In Harris's scenario, vinyl is at least still being associated with a particular strand of music. Elsewhere, there is evidence that the format has taken on a life of its own. Spencer Hickman, the organizer of the UK event, shares some of the concerns of independent record labels and distributors. He also raises some new ones. Not only is Record Store Day failing to support independent record labels, but the vinyl releases are failing to support independent record stores. He has stated, ‘this year feels like the first time it’s been entirely driven by capitalism. It now feels like it’s not celebrating the culture of the record store and why they’re so good; it’s about the releases’. In this vision it is as though the records have taken over the shops and are disrupting their normal practice. It’s not Hickman’s fault that the stores aren’t full of appropriate music, just look at what the vinyl has done?

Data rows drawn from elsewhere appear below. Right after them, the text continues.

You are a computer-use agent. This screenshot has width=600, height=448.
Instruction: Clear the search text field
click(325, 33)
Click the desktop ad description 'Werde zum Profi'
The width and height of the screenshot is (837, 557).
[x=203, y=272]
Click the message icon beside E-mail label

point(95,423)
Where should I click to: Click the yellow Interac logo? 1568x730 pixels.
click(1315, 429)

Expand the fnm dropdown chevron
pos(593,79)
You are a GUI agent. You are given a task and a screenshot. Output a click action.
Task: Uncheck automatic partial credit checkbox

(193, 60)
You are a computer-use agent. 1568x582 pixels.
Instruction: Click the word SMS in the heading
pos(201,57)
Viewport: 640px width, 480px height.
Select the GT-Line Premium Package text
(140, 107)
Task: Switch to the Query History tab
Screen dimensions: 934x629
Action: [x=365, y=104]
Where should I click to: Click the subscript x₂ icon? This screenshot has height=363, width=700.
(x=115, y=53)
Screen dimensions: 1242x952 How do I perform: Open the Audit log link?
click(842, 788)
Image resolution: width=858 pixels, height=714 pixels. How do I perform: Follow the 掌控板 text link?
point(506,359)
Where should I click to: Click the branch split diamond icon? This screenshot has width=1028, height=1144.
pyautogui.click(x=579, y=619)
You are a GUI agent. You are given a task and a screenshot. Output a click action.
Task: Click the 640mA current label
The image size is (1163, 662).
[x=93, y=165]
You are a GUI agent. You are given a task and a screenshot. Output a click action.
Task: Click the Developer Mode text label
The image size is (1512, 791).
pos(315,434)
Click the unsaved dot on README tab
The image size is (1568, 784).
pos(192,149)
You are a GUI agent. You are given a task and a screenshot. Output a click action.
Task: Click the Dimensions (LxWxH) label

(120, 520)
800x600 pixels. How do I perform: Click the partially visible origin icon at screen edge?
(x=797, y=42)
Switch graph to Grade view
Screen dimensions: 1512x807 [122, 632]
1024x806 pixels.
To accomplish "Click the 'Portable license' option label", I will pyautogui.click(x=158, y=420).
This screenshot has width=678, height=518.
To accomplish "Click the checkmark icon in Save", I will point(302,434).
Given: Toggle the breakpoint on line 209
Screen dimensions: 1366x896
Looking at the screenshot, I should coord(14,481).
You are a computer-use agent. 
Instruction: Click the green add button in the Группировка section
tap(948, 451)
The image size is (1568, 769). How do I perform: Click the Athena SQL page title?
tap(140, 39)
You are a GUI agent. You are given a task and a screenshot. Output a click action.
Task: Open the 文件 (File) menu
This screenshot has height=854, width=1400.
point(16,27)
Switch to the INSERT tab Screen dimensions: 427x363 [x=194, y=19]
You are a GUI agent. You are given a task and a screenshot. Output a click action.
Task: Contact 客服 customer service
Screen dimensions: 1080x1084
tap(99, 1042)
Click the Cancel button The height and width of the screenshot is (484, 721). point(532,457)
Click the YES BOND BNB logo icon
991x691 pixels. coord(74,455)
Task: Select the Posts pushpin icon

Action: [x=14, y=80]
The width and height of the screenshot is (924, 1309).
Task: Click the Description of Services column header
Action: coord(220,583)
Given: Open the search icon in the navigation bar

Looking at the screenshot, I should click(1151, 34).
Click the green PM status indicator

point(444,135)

This year’s Record Store Day included releases from One Direction and Herbert von Karajan, so any argument that it could be associated with a single genre – even one as broad as rock music – is moot. The question that then presents itself is whether the day could be associated with any music at all.  Perhaps the biggest fear for anyone with a longstanding interest in vinyl is that the format has slipped from being one that was the leading sound carrier in a golden age of popular music, to one that was fetishised because it was the leading sound carrier in a golden age of popular music, to one that is fetishised because it is old. Were the patrons of Record Store Day there because they like music, or were they instead celebrating the collection of outdated objects? Was their ‘culture of the record store’ just one of nostalgia for the days when people used to go to shops? In her excellent book Clampdown Rhian E Jones has added her voice to those who are worried about the retromania of our times. She states that ‘popular culture seems currently consumed by pastiche, recycling, solipsistic navel-gazing and pantomimes of authenticity, preoccupied with kitsch fripperies and politically disengaged, with previous traditions of protest and consciousness weakened, compromised, commodified, confused or forgotten’. One of her most dreaded objects is the cup cake. If any vinyl lovers are worried that their format is being constructed as a similar ‘kitsch frippery’ then they had better start articulating and they had better start agitating.